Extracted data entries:
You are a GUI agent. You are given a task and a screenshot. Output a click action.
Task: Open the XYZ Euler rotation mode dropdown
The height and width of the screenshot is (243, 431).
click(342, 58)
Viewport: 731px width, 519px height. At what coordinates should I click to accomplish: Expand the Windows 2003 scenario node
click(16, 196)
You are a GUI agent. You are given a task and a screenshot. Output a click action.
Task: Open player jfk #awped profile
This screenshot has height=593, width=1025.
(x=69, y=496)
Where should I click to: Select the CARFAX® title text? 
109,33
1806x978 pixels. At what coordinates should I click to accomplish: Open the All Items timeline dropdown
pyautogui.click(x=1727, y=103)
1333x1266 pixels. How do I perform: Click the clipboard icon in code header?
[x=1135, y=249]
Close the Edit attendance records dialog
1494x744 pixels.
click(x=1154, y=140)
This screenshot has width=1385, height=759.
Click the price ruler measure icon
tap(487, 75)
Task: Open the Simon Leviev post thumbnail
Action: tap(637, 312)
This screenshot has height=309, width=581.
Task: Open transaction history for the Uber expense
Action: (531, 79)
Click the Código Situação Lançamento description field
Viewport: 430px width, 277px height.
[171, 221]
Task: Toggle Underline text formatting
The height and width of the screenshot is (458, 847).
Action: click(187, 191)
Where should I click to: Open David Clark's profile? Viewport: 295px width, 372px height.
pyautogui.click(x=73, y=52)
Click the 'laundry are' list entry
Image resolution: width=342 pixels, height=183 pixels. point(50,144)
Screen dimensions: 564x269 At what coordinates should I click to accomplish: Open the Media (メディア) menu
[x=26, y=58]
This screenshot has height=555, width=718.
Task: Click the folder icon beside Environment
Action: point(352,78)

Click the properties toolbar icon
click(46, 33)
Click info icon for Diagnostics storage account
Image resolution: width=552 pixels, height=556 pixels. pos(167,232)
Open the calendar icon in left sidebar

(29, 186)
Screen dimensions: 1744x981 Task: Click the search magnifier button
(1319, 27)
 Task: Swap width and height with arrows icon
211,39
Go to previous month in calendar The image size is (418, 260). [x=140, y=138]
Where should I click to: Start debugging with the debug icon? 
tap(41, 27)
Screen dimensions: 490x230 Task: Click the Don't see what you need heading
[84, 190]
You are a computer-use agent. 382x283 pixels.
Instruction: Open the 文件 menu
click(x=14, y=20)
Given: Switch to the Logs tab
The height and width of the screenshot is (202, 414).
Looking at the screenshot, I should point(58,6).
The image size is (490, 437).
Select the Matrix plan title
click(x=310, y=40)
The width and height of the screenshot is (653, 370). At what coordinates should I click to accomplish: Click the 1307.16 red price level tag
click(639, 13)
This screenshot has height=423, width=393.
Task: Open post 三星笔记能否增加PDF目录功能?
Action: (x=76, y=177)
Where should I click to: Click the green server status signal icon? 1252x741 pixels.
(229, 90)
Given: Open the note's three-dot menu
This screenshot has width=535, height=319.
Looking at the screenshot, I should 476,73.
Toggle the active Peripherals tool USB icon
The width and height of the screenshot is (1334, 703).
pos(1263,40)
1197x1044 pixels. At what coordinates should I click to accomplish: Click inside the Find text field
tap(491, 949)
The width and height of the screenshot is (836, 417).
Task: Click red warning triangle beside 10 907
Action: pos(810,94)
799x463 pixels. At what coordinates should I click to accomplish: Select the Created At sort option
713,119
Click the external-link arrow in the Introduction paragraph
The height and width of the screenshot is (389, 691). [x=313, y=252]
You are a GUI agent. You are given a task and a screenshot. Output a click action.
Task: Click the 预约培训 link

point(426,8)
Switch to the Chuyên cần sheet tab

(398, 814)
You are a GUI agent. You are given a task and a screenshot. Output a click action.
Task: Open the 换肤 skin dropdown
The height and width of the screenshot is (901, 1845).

§ **Task brief**: Rewrite all of the data above, substituting "screen assistant" for each occurrence of "GUI agent" and changing nothing else.

§ **Solution**:
You are a screen assistant. You are given a task and a screenshot. Output a click action.
Task: Open the XYZ Euler rotation mode dropdown
The height and width of the screenshot is (243, 431).
click(342, 58)
Viewport: 731px width, 519px height. At what coordinates should I click to accomplish: Expand the Windows 2003 scenario node
click(16, 196)
You are a screen assistant. You are given a task and a screenshot. Output a click action.
Task: Open player jfk #awped profile
This screenshot has height=593, width=1025.
(x=69, y=496)
Where should I click to: Select the CARFAX® title text? 
109,33
1806x978 pixels. At what coordinates should I click to accomplish: Open the All Items timeline dropdown
pyautogui.click(x=1727, y=103)
1333x1266 pixels. How do I perform: Click the clipboard icon in code header?
[x=1135, y=249]
Close the Edit attendance records dialog
1494x744 pixels.
click(x=1154, y=140)
This screenshot has width=1385, height=759.
Click the price ruler measure icon
tap(487, 75)
Task: Open the Simon Leviev post thumbnail
Action: tap(637, 312)
This screenshot has height=309, width=581.
Task: Open transaction history for the Uber expense
Action: (531, 79)
Click the Código Situação Lançamento description field
Viewport: 430px width, 277px height.
[171, 221]
Task: Toggle Underline text formatting
The height and width of the screenshot is (458, 847).
Action: click(187, 191)
Where should I click to: Open David Clark's profile? Viewport: 295px width, 372px height.
pyautogui.click(x=73, y=52)
Click the 'laundry are' list entry
Image resolution: width=342 pixels, height=183 pixels. point(50,144)
Screen dimensions: 564x269 At what coordinates should I click to accomplish: Open the Media (メディア) menu
[x=26, y=58]
This screenshot has height=555, width=718.
Task: Click the folder icon beside Environment
Action: point(352,78)

Click the properties toolbar icon
click(46, 33)
Click info icon for Diagnostics storage account
Image resolution: width=552 pixels, height=556 pixels. pos(167,232)
Open the calendar icon in left sidebar

(29, 186)
Screen dimensions: 1744x981 Task: Click the search magnifier button
(1319, 27)
 Task: Swap width and height with arrows icon
211,39
Go to previous month in calendar The image size is (418, 260). [x=140, y=138]
Where should I click to: Start debugging with the debug icon? 
tap(41, 27)
Screen dimensions: 490x230 Task: Click the Don't see what you need heading
[84, 190]
You are a computer-use agent. 382x283 pixels.
Instruction: Open the 文件 menu
click(x=14, y=20)
Given: Switch to the Logs tab
The height and width of the screenshot is (202, 414).
Looking at the screenshot, I should point(58,6).
The image size is (490, 437).
Select the Matrix plan title
click(x=310, y=40)
The width and height of the screenshot is (653, 370). At what coordinates should I click to accomplish: Click the 1307.16 red price level tag
click(639, 13)
This screenshot has height=423, width=393.
Task: Open post 三星笔记能否增加PDF目录功能?
Action: (x=76, y=177)
Where should I click to: Click the green server status signal icon? 1252x741 pixels.
(229, 90)
Given: Open the note's three-dot menu
This screenshot has width=535, height=319.
Looking at the screenshot, I should 476,73.
Toggle the active Peripherals tool USB icon
The width and height of the screenshot is (1334, 703).
pos(1263,40)
1197x1044 pixels. At what coordinates should I click to accomplish: Click inside the Find text field
tap(491, 949)
The width and height of the screenshot is (836, 417).
Task: Click red warning triangle beside 10 907
Action: pos(810,94)
799x463 pixels. At what coordinates should I click to accomplish: Select the Created At sort option
713,119
Click the external-link arrow in the Introduction paragraph
The height and width of the screenshot is (389, 691). [x=313, y=252]
You are a screen assistant. You are given a task and a screenshot. Output a click action.
Task: Click the 预约培训 link

point(426,8)
Switch to the Chuyên cần sheet tab

(398, 814)
You are a screen assistant. You are given a task and a screenshot. Output a click action.
Task: Open the 换肤 skin dropdown
The height and width of the screenshot is (901, 1845).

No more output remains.